Select and copy each line of the records below that contains the string "label".
--- Materials provided Enclosed Below ---
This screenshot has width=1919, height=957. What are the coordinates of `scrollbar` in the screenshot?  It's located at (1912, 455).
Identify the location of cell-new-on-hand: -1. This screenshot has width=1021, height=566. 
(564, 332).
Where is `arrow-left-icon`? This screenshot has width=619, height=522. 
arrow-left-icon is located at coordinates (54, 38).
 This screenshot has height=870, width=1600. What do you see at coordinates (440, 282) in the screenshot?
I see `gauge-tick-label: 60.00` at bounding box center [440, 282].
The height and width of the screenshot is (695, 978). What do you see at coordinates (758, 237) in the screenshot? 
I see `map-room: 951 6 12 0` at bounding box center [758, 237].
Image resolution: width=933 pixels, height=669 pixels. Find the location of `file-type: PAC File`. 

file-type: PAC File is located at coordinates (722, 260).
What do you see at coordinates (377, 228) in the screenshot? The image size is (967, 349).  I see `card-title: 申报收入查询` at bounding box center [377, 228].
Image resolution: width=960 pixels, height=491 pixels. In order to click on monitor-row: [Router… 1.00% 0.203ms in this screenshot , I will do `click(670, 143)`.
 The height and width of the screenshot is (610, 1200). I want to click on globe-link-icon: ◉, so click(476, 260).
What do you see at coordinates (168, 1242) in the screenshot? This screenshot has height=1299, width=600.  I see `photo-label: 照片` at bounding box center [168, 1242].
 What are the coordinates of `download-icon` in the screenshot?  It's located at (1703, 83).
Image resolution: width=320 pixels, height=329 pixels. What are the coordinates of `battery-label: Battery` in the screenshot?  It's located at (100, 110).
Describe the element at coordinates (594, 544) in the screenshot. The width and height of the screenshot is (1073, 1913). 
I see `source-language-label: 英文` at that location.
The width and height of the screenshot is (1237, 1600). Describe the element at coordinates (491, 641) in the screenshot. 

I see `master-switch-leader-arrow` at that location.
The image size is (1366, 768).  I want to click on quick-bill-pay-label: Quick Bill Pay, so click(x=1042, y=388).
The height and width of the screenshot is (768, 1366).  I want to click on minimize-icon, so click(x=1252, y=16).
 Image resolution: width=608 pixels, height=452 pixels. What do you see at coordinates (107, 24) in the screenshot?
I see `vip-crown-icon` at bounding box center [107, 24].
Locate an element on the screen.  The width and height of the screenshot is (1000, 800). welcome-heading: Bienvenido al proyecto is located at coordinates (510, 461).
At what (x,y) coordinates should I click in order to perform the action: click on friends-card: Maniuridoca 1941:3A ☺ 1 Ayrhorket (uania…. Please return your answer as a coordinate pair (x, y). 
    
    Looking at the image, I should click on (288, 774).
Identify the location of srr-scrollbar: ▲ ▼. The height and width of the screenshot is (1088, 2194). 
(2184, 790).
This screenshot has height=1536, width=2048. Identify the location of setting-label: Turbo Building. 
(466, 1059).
--- End of Enclosed Materials provided ---
Completed task:
I see `gauge-tick-label: 60.00` at bounding box center [440, 282].
What do you see at coordinates (168, 1242) in the screenshot? This screenshot has height=1299, width=600.  I see `photo-label: 照片` at bounding box center [168, 1242].
Image resolution: width=320 pixels, height=329 pixels. What are the coordinates of `battery-label: Battery` in the screenshot?  It's located at (100, 110).
I see `source-language-label: 英文` at that location.
The image size is (1366, 768).  I want to click on quick-bill-pay-label: Quick Bill Pay, so click(x=1042, y=388).
This screenshot has height=1536, width=2048. Identify the location of setting-label: Turbo Building. 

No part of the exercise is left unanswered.